▸ **Problem statement**: Copy the records below word for word, from the first line through the line that contains "The height and width of the screenshot is (523, 1101).", and leave out any pictures.

▸ **Listed records**:
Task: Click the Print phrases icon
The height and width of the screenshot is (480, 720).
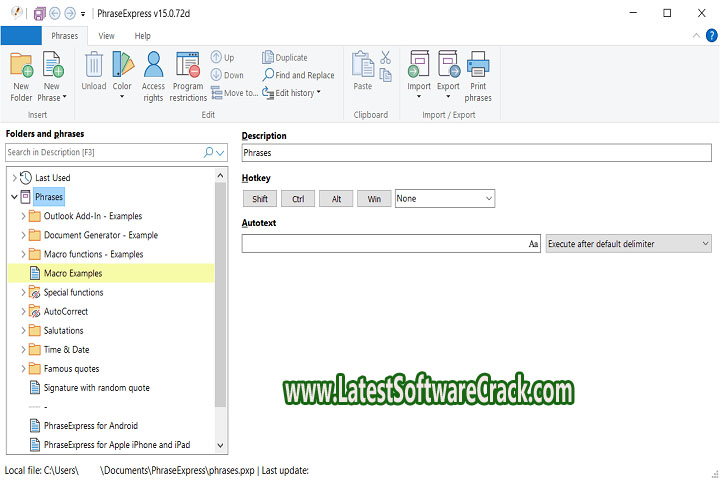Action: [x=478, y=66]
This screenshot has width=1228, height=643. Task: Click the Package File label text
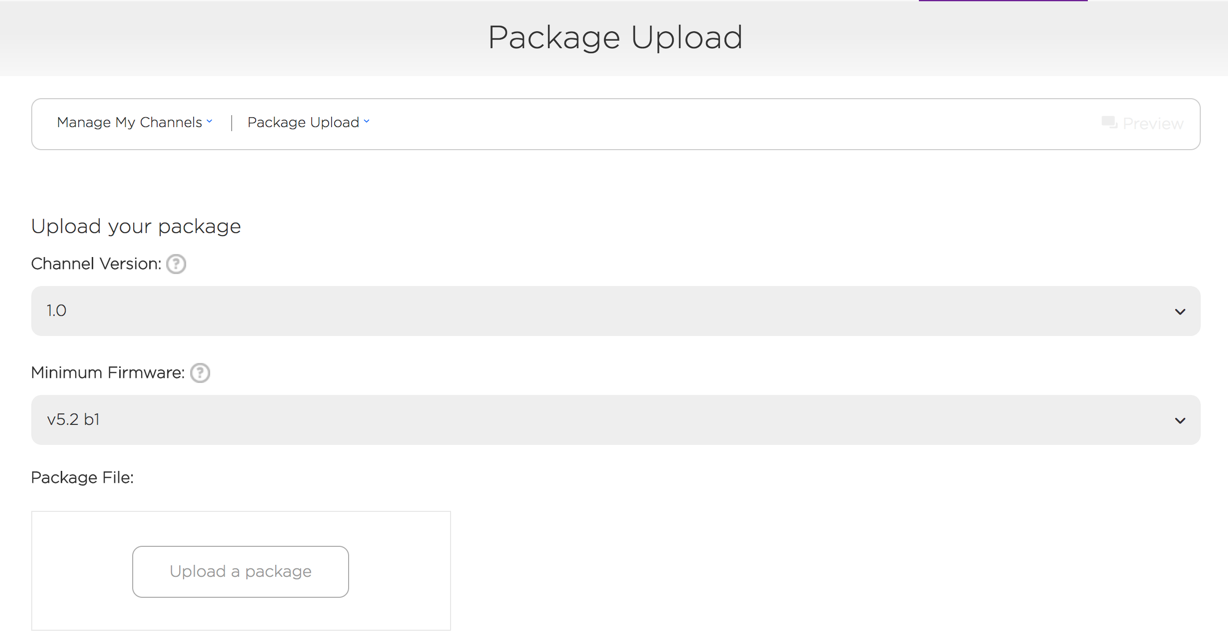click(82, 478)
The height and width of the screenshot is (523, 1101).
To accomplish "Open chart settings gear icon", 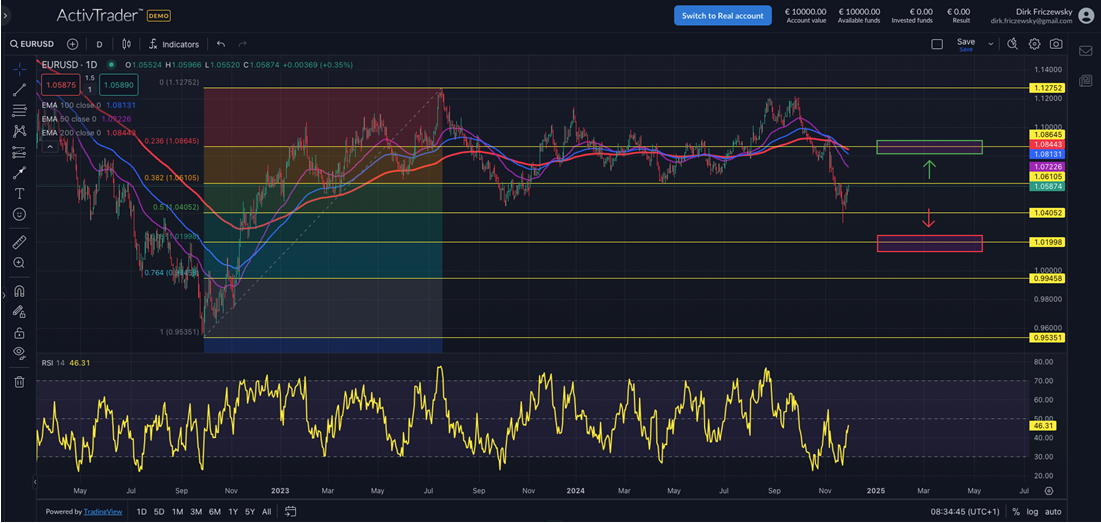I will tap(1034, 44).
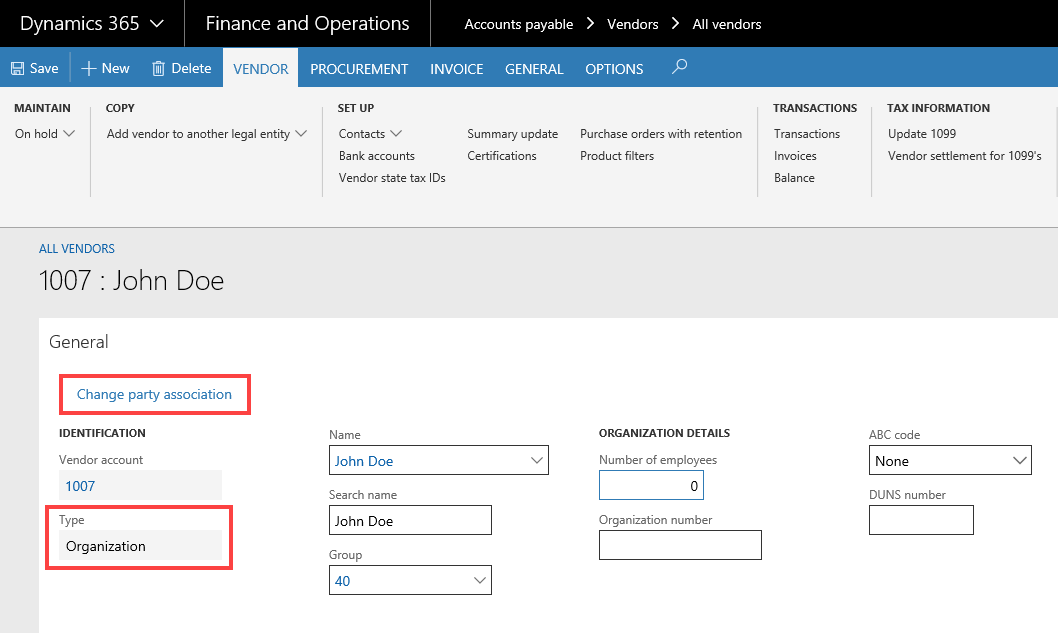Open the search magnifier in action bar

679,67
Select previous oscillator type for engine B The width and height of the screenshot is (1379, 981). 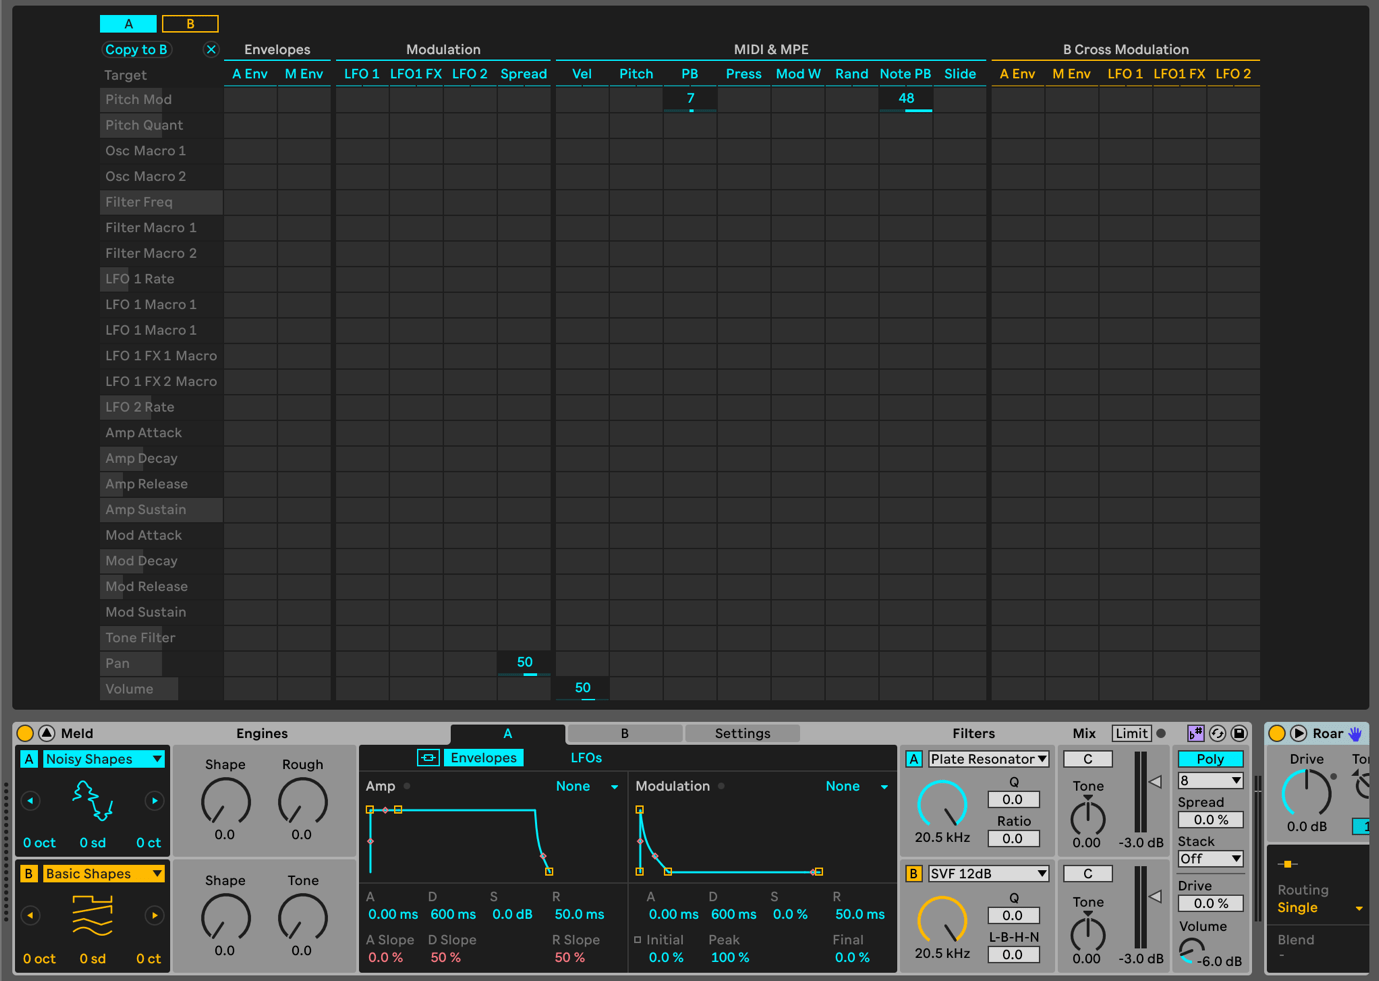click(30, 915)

▸ **Exercise response**:
Task: Click the Print phrases icon
The height and width of the screenshot is (480, 720).
Action: [x=478, y=66]
This screenshot has width=1228, height=643. Task: Click the Package File label text
click(82, 478)
The height and width of the screenshot is (523, 1101).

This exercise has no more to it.